Ironically, just as she said that, the great iron beast turned with more agility than they would have thought possible, spinning to confront them.
“Oh, shit.” Hawkeye said. Before them the “jaws” of the beast opened in a great, dark, cavernous hanger.
Hawkeye spun their ship around and threw all power into the engines, but he was not quick enough. The other ship was making a whirlpool vortex from its open bay pulling their ship in. Realizing it was futile, Hawkeye let up on the power, and within seconds they were inside the beast, and the gates of the hanger clanged shut in front of them. Then all was darkness. They could feel the sway of the ship but could see nothing. Breathless silence reigned in the StingRay and all were braced.
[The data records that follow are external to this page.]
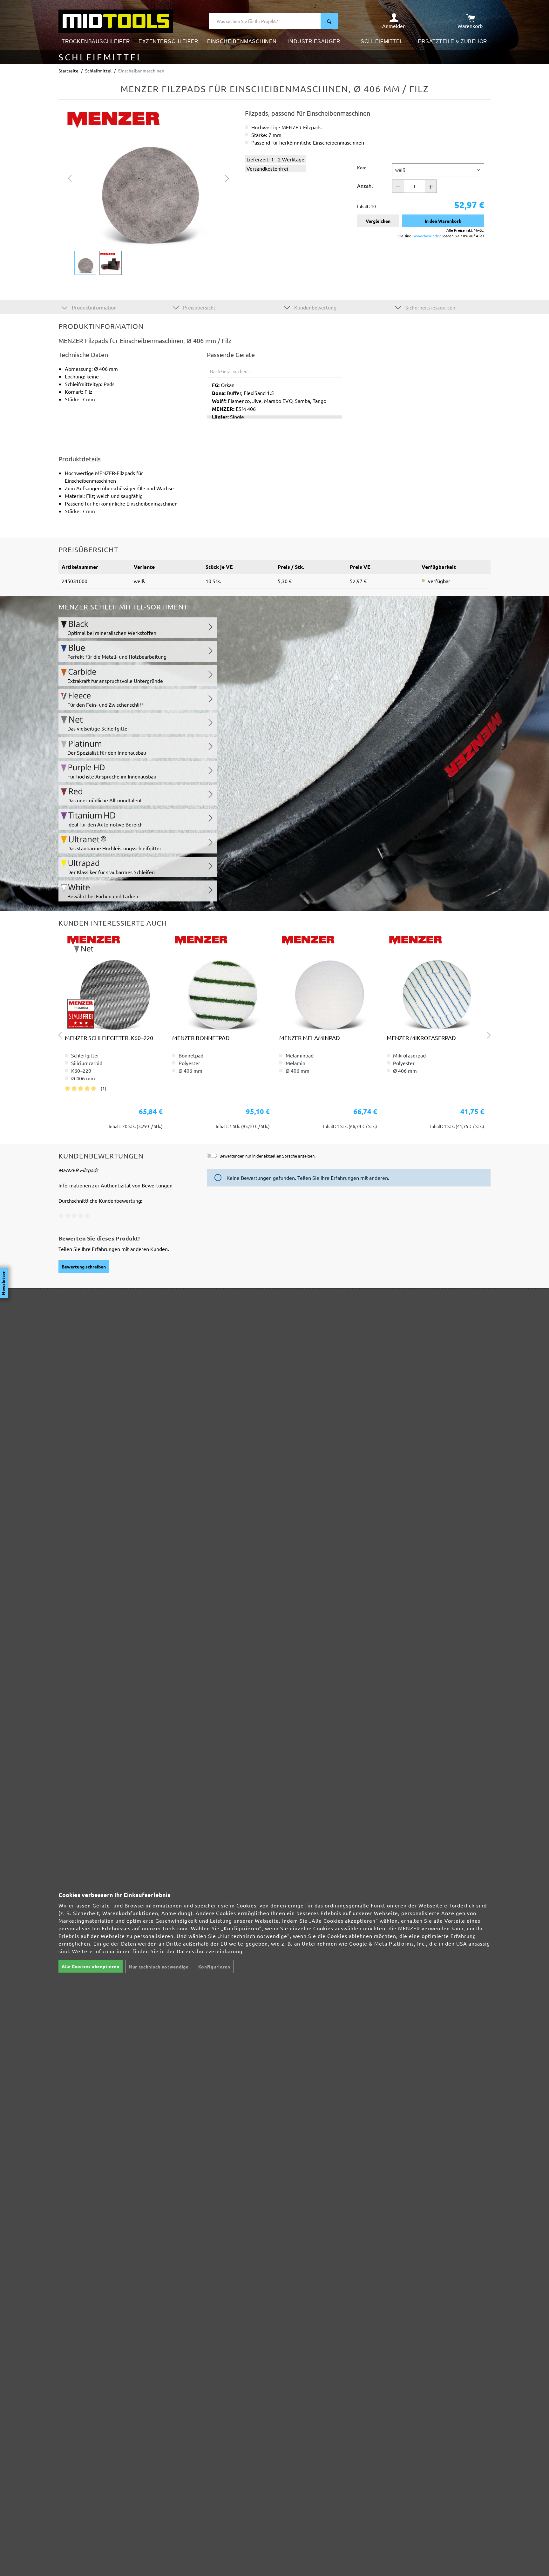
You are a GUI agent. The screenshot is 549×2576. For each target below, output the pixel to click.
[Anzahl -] (398, 186)
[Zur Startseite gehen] (115, 20)
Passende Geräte (231, 354)
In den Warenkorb (443, 221)
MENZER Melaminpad (309, 1037)
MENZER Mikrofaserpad (421, 1037)
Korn (362, 167)
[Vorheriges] (69, 177)
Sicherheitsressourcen (429, 307)
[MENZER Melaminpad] (328, 982)
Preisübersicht (198, 307)
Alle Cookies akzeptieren (90, 1966)
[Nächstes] (227, 177)
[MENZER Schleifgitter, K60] (114, 982)
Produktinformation (94, 307)
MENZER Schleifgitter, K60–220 (109, 1037)
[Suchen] (329, 21)
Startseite (68, 70)
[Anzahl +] (431, 186)
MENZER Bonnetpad (201, 1037)
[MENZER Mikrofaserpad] (436, 982)
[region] (148, 192)
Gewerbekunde (425, 235)
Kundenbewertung (314, 307)
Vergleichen (378, 221)
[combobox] (265, 21)
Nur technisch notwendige (159, 1966)
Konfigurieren (214, 1966)
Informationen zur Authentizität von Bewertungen (115, 1185)
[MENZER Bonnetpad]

After what seemed an eternity, a loud clang was heard followed by a roaring sound, and green lights came on in the hanger. Soon they realized that the bay was emptying of water.
After another few moments, footsteps were heard and three armored men approached with spears and stopped at attention outside the StingRay.
“Well, I’ll be damned,” Hawkeye said, “I do believe we’ve found Captain Nemo.” Natasha snorted.